WHAT IS EXPECTED -> Reproduce all of the records below word for word, with nothing changed.

Collected data entries:
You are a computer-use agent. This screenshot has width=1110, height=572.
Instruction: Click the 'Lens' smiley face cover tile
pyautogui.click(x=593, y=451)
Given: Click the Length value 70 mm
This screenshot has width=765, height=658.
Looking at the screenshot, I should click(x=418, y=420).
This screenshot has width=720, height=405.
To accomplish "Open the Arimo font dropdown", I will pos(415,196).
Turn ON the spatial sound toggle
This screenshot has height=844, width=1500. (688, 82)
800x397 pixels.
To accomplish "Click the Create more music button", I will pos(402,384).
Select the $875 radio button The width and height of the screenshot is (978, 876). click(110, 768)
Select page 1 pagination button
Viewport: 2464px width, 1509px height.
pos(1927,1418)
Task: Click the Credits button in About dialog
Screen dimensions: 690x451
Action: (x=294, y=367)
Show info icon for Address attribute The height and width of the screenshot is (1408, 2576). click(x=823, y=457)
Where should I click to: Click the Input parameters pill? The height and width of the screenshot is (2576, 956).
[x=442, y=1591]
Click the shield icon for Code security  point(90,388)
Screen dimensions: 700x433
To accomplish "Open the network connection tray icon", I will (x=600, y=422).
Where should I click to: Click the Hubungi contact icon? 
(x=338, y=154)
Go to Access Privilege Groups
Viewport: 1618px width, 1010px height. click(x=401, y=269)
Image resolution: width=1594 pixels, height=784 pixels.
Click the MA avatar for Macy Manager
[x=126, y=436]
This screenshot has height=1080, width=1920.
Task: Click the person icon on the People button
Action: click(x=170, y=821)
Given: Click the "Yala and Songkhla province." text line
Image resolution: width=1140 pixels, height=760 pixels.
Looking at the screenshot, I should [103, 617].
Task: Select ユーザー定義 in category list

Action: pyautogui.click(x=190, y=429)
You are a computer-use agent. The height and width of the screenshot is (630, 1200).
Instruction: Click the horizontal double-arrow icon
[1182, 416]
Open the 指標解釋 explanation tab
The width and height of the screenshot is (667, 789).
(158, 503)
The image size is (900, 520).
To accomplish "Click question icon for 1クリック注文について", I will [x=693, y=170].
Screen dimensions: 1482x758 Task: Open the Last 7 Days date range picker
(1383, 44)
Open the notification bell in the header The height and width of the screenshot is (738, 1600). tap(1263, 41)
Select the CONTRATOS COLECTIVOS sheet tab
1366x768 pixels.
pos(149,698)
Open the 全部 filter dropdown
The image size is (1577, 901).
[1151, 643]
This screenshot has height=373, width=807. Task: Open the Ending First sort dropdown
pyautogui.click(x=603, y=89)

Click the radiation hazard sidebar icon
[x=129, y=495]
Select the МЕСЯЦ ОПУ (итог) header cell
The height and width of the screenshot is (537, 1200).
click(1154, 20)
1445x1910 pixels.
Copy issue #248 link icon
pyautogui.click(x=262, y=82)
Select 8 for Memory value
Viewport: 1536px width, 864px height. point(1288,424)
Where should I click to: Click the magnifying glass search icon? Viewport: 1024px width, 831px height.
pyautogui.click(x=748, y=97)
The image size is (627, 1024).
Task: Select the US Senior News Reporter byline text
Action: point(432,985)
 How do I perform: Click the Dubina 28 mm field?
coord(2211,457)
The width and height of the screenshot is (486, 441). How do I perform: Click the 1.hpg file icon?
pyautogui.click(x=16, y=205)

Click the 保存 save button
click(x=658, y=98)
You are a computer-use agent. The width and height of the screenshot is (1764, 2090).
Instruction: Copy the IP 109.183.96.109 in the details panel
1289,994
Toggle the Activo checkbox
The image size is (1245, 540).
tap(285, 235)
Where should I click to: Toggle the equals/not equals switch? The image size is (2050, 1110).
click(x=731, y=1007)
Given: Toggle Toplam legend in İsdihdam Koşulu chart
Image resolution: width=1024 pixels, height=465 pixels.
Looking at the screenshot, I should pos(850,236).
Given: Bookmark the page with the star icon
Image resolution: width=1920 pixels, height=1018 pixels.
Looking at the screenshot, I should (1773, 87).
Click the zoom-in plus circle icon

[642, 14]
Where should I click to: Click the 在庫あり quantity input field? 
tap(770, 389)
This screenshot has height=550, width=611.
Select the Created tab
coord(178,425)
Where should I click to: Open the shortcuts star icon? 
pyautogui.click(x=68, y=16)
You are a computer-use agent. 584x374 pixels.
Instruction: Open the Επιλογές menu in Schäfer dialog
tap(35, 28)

ANSWER TO THE EXERCISE ->
You are a computer-use agent. This screenshot has width=1110, height=572.
Instruction: Click the 'Lens' smiley face cover tile
pyautogui.click(x=593, y=451)
Given: Click the Length value 70 mm
This screenshot has width=765, height=658.
Looking at the screenshot, I should click(x=418, y=420).
This screenshot has width=720, height=405.
To accomplish "Open the Arimo font dropdown", I will pos(415,196).
Turn ON the spatial sound toggle
This screenshot has height=844, width=1500. (688, 82)
800x397 pixels.
To accomplish "Click the Create more music button", I will pos(402,384).
Select the $875 radio button The width and height of the screenshot is (978, 876). click(110, 768)
Select page 1 pagination button
Viewport: 2464px width, 1509px height.
pos(1927,1418)
Task: Click the Credits button in About dialog
Screen dimensions: 690x451
Action: (x=294, y=367)
Show info icon for Address attribute The height and width of the screenshot is (1408, 2576). click(x=823, y=457)
Where should I click to: Click the Input parameters pill? The height and width of the screenshot is (2576, 956).
[x=442, y=1591]
Click the shield icon for Code security  point(90,388)
Screen dimensions: 700x433
To accomplish "Open the network connection tray icon", I will (x=600, y=422).
Where should I click to: Click the Hubungi contact icon? 
(x=338, y=154)
Go to Access Privilege Groups
Viewport: 1618px width, 1010px height. click(x=401, y=269)
Image resolution: width=1594 pixels, height=784 pixels.
Click the MA avatar for Macy Manager
[x=126, y=436]
This screenshot has height=1080, width=1920.
Task: Click the person icon on the People button
Action: click(x=170, y=821)
Given: Click the "Yala and Songkhla province." text line
Image resolution: width=1140 pixels, height=760 pixels.
Looking at the screenshot, I should [103, 617].
Task: Select ユーザー定義 in category list

Action: pyautogui.click(x=190, y=429)
You are a computer-use agent. The height and width of the screenshot is (630, 1200).
Instruction: Click the horizontal double-arrow icon
[1182, 416]
Open the 指標解釋 explanation tab
The width and height of the screenshot is (667, 789).
(158, 503)
The image size is (900, 520).
To accomplish "Click question icon for 1クリック注文について", I will [x=693, y=170].
Screen dimensions: 1482x758 Task: Open the Last 7 Days date range picker
(1383, 44)
Open the notification bell in the header The height and width of the screenshot is (738, 1600). tap(1263, 41)
Select the CONTRATOS COLECTIVOS sheet tab
1366x768 pixels.
pos(149,698)
Open the 全部 filter dropdown
The image size is (1577, 901).
[1151, 643]
This screenshot has height=373, width=807. Task: Open the Ending First sort dropdown
pyautogui.click(x=603, y=89)

Click the radiation hazard sidebar icon
[x=129, y=495]
Select the МЕСЯЦ ОПУ (итог) header cell
The height and width of the screenshot is (537, 1200).
click(1154, 20)
1445x1910 pixels.
Copy issue #248 link icon
pyautogui.click(x=262, y=82)
Select 8 for Memory value
Viewport: 1536px width, 864px height. point(1288,424)
Where should I click to: Click the magnifying glass search icon? Viewport: 1024px width, 831px height.
pyautogui.click(x=748, y=97)
The image size is (627, 1024).
Task: Select the US Senior News Reporter byline text
Action: point(432,985)
 How do I perform: Click the Dubina 28 mm field?
coord(2211,457)
The width and height of the screenshot is (486, 441). How do I perform: Click the 1.hpg file icon?
pyautogui.click(x=16, y=205)

Click the 保存 save button
click(x=658, y=98)
You are a computer-use agent. The width and height of the screenshot is (1764, 2090).
Instruction: Copy the IP 109.183.96.109 in the details panel
1289,994
Toggle the Activo checkbox
The image size is (1245, 540).
tap(285, 235)
Where should I click to: Toggle the equals/not equals switch? The image size is (2050, 1110).
click(x=731, y=1007)
Given: Toggle Toplam legend in İsdihdam Koşulu chart
Image resolution: width=1024 pixels, height=465 pixels.
Looking at the screenshot, I should pos(850,236).
Given: Bookmark the page with the star icon
Image resolution: width=1920 pixels, height=1018 pixels.
Looking at the screenshot, I should (1773, 87).
Click the zoom-in plus circle icon

[642, 14]
Where should I click to: Click the 在庫あり quantity input field? 
tap(770, 389)
This screenshot has height=550, width=611.
Select the Created tab
coord(178,425)
Where should I click to: Open the shortcuts star icon? 
pyautogui.click(x=68, y=16)
You are a computer-use agent. 584x374 pixels.
Instruction: Open the Επιλογές menu in Schäfer dialog
tap(35, 28)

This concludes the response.